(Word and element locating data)
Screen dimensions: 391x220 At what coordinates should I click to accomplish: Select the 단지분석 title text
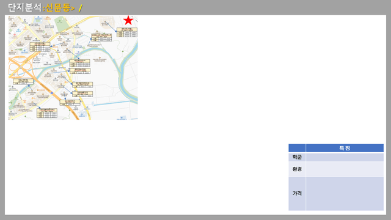pos(24,7)
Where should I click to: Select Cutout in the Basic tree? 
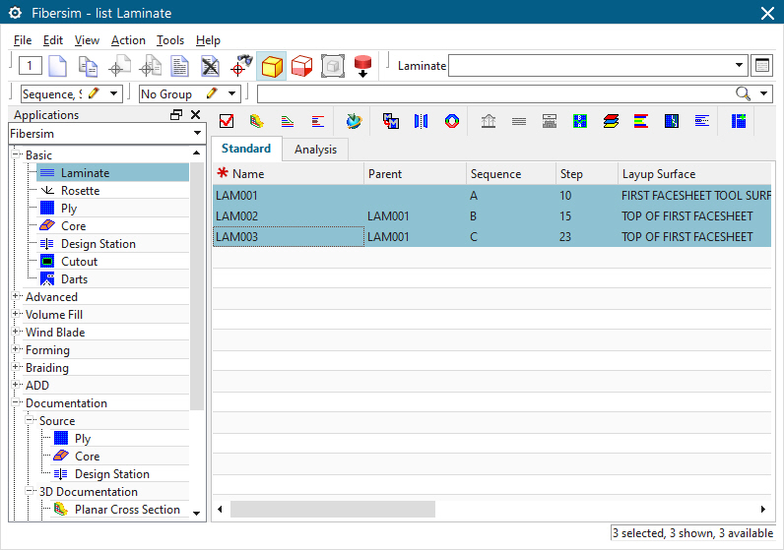79,262
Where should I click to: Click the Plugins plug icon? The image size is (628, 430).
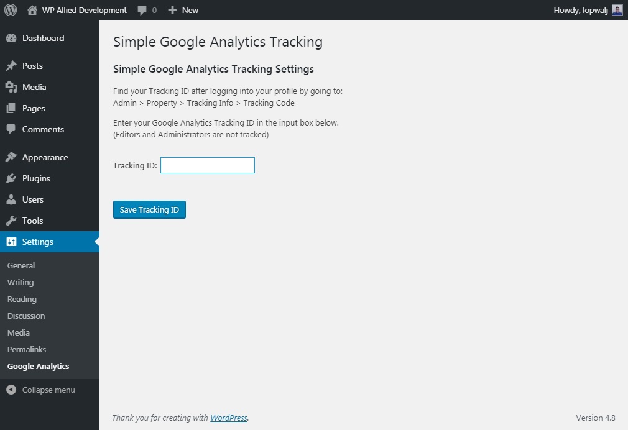pos(11,178)
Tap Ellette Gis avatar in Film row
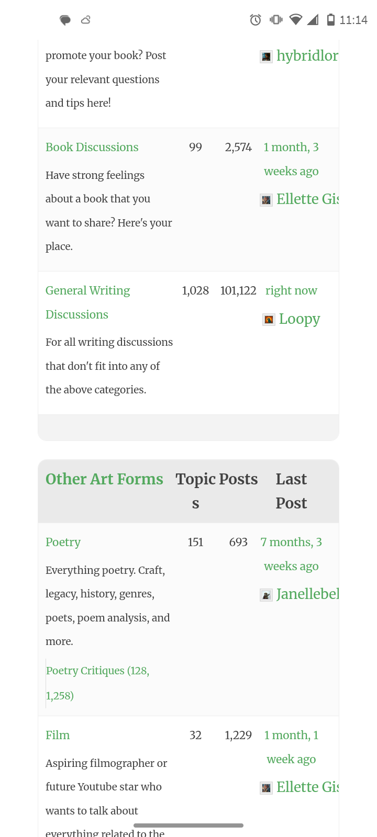This screenshot has width=377, height=837. [x=266, y=788]
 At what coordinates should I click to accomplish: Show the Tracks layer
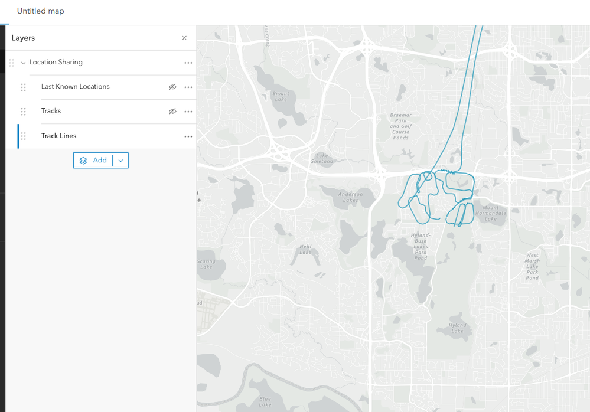(172, 111)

REQUEST: Format every line of the records above as a Markdown table with the columns Row and Line, skipping blank lines. Leave the pictures out.

FULL RESPONSE:
| Row | Line |
|---|---|
| 1 | Screen dimensions: 391x220 At what coordinates should I click to accomplish: Select the 단지분석 title text |
| 2 | pos(24,7) |
| 3 | Where should I click to: Select Cutout in the Basic tree?  |
| 4 | 79,262 |
| 5 | Where should I click to: Click the Plugins plug icon? The image size is (628, 430). |
| 6 | pos(11,178) |
| 7 | Tap Ellette Gis avatar in Film row |
| 8 | This screenshot has width=377, height=837. [x=266, y=788] |
| 9 |  At what coordinates should I click to accomplish: Show the Tracks layer |
| 10 | (172, 111) |